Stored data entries
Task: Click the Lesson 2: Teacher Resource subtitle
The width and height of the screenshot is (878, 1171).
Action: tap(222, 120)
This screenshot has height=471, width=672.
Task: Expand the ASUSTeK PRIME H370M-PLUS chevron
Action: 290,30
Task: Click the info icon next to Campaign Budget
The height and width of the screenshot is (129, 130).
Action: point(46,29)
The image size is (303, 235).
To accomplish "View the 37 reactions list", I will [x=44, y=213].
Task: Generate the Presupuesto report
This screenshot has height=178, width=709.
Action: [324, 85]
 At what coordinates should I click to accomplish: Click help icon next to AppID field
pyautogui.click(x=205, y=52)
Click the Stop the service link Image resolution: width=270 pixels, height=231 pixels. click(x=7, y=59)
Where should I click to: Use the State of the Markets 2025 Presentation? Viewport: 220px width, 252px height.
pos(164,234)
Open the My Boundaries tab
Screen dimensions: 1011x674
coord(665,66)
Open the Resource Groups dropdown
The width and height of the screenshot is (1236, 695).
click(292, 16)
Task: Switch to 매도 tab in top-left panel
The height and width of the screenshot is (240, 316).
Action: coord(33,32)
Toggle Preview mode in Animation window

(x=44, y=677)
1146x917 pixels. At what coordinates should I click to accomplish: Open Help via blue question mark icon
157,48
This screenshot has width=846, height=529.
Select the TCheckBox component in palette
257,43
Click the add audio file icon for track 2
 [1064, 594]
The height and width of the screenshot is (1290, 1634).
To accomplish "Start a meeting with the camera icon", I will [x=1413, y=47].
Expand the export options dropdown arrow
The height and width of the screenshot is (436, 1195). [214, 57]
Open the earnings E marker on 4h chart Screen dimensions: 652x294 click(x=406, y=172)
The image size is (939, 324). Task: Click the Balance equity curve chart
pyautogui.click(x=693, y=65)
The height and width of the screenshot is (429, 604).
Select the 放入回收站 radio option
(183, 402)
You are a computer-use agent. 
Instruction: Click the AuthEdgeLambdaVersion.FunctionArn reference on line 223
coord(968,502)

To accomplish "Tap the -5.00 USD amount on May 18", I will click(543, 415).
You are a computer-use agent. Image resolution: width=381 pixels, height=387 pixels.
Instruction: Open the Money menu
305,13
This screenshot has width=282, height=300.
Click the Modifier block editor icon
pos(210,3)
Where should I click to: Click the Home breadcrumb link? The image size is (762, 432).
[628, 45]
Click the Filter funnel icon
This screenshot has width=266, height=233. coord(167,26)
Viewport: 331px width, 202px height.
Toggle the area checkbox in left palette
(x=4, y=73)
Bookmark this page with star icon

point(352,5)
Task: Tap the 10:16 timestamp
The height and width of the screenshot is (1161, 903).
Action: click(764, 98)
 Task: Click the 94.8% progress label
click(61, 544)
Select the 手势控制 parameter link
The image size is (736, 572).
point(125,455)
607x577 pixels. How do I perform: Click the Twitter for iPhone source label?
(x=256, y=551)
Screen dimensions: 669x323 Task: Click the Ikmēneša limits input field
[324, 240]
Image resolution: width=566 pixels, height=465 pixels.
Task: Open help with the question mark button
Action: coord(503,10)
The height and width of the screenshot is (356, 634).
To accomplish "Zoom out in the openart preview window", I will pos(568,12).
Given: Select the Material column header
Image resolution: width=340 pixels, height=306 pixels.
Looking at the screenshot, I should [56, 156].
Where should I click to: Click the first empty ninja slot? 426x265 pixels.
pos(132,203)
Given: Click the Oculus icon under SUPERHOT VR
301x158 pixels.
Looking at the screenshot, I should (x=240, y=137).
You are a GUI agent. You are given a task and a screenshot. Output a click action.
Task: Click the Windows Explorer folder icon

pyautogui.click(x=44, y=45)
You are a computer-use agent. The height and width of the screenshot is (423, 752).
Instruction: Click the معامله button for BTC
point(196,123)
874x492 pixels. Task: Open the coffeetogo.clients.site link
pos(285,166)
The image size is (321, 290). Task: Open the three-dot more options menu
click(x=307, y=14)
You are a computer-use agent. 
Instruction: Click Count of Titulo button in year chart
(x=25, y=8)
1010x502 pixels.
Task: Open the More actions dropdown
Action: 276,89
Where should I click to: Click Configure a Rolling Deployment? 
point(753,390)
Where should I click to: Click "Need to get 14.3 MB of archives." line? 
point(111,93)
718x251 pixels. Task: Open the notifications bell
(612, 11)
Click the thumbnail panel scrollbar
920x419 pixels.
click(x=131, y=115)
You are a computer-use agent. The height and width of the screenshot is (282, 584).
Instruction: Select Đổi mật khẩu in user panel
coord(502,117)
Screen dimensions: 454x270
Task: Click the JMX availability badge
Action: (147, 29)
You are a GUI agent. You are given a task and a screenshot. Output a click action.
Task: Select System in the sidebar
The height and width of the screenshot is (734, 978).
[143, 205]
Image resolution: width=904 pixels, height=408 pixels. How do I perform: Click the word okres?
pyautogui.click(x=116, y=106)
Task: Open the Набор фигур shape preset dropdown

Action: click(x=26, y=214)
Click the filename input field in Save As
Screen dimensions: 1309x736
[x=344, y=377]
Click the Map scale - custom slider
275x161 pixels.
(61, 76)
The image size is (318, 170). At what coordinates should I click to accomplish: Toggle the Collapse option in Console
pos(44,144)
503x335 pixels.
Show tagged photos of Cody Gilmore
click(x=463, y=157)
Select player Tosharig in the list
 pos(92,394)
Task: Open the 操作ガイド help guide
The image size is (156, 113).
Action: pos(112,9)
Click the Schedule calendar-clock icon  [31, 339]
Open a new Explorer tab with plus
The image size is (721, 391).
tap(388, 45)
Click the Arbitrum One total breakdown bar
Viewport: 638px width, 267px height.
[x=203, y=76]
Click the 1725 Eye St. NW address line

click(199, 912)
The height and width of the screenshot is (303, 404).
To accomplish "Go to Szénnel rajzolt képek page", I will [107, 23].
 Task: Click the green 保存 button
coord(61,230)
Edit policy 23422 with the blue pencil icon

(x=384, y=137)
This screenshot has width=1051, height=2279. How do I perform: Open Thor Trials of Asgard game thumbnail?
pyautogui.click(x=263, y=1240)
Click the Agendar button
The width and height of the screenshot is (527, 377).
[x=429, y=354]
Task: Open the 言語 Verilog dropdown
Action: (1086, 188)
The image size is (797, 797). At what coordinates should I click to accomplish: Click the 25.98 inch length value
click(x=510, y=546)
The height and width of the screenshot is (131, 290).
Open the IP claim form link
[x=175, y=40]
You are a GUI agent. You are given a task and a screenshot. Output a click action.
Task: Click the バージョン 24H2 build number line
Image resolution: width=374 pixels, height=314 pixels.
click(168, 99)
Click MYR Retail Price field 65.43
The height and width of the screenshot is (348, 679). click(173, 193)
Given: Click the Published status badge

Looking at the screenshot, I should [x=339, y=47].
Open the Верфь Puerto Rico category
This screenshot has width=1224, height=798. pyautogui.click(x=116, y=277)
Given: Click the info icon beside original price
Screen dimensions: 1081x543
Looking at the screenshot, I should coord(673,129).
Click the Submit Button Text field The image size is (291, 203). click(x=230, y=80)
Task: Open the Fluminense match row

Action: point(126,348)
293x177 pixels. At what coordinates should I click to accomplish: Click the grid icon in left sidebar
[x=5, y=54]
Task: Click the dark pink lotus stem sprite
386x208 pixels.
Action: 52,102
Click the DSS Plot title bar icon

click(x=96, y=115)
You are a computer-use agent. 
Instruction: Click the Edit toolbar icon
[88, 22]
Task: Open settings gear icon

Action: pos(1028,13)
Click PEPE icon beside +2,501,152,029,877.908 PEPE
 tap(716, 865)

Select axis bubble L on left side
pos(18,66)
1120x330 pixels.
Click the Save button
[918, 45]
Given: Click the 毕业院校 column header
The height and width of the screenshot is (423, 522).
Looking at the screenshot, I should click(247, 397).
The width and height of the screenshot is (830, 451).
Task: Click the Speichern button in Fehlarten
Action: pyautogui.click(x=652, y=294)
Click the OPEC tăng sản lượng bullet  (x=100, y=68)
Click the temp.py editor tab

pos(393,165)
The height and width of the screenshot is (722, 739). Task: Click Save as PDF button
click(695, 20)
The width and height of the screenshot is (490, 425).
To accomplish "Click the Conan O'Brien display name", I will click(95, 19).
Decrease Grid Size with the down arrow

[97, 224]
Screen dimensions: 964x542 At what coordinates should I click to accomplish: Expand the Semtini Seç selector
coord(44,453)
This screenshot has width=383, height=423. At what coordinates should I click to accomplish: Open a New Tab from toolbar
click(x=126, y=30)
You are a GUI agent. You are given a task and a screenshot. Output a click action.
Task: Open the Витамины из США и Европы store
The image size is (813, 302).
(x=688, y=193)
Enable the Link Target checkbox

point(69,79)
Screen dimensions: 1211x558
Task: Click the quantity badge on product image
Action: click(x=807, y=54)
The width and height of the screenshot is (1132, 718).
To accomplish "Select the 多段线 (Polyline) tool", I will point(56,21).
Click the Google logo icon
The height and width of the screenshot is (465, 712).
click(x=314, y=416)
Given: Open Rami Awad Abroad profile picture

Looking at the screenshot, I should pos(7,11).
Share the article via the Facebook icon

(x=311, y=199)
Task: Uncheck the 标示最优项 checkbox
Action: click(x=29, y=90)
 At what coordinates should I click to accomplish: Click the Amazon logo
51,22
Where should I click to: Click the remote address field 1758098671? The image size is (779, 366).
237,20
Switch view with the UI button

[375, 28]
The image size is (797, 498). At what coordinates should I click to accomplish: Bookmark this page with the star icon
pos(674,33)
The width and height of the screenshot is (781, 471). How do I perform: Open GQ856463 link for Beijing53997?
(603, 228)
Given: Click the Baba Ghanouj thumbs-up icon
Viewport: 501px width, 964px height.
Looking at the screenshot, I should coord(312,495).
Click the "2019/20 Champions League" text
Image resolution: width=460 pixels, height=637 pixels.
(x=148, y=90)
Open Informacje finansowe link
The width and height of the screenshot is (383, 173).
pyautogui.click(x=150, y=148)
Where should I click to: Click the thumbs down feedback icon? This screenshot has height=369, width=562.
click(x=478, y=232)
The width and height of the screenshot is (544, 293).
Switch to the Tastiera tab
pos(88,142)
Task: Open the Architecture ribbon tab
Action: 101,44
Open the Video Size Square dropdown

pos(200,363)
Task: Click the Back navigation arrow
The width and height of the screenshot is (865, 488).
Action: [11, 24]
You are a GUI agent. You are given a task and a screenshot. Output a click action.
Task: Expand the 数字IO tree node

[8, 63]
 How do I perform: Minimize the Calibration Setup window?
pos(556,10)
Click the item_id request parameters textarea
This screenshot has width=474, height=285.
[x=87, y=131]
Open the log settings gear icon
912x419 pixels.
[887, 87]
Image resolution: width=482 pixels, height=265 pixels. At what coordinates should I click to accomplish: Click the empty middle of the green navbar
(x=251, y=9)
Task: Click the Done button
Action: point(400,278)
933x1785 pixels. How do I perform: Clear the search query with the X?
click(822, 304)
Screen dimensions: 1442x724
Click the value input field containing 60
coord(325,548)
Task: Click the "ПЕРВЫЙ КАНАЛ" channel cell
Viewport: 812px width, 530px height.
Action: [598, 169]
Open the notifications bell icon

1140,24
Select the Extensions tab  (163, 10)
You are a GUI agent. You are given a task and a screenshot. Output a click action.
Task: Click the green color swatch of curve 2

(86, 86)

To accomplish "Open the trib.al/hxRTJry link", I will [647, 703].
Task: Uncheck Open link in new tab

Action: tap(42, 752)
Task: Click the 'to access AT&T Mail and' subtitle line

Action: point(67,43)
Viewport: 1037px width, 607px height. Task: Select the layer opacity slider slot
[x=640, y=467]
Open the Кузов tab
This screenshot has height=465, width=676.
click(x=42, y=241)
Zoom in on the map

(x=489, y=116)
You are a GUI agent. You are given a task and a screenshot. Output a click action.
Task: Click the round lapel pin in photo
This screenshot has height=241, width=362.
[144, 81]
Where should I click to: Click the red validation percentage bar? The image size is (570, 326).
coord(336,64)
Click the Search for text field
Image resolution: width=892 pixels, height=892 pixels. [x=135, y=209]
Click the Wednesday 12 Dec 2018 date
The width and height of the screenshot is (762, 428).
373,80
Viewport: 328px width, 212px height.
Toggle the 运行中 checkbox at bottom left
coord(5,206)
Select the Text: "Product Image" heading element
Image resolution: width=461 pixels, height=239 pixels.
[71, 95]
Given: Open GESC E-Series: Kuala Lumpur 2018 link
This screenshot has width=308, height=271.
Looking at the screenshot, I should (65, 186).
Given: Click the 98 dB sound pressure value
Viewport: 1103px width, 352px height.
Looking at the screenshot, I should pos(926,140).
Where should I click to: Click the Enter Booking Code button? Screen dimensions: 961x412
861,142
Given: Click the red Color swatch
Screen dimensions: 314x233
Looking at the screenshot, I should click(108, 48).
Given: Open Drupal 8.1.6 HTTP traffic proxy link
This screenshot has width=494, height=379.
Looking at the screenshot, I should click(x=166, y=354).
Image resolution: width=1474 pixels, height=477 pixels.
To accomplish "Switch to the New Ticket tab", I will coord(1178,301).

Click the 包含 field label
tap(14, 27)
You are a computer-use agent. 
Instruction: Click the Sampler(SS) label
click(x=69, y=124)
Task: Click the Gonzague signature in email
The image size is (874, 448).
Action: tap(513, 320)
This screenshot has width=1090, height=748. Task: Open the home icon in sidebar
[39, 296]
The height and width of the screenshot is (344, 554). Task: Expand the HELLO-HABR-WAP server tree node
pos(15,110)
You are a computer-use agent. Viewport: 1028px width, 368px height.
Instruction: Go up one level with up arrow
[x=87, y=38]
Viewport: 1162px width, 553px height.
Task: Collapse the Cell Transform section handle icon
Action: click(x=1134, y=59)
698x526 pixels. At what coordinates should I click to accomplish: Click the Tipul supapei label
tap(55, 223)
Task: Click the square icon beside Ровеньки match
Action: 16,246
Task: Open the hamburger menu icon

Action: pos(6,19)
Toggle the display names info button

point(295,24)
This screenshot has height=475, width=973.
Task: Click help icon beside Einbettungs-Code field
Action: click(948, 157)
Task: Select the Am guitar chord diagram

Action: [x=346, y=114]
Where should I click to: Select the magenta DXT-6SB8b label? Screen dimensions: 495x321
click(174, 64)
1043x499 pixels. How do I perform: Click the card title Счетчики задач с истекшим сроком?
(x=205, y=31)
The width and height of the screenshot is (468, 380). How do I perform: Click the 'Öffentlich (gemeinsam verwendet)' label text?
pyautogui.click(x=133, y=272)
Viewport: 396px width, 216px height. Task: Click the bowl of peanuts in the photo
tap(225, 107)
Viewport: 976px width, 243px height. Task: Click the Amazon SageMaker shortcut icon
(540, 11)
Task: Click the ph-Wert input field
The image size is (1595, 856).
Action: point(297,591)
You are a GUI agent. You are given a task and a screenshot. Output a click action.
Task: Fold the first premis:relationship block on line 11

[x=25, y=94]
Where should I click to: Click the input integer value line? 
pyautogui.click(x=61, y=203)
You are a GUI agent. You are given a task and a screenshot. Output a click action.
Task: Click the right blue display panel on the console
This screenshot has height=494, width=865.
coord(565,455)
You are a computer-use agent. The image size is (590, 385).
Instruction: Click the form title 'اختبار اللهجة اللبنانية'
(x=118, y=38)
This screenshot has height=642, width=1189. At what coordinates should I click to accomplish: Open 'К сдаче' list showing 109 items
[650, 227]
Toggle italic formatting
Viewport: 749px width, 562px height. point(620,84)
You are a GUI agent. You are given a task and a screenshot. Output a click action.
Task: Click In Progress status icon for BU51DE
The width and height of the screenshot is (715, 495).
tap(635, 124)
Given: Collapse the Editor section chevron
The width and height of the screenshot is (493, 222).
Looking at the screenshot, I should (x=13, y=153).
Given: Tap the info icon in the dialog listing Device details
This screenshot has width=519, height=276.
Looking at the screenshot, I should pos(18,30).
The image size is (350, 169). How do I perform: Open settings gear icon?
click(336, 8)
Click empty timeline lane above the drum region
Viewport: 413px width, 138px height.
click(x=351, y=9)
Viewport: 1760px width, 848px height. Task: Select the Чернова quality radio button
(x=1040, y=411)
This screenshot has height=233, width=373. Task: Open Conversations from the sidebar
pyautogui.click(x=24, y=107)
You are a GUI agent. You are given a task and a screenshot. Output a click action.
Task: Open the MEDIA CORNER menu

Aim of the task => Count lines above with the word "column". Give the number only.

Task result => 2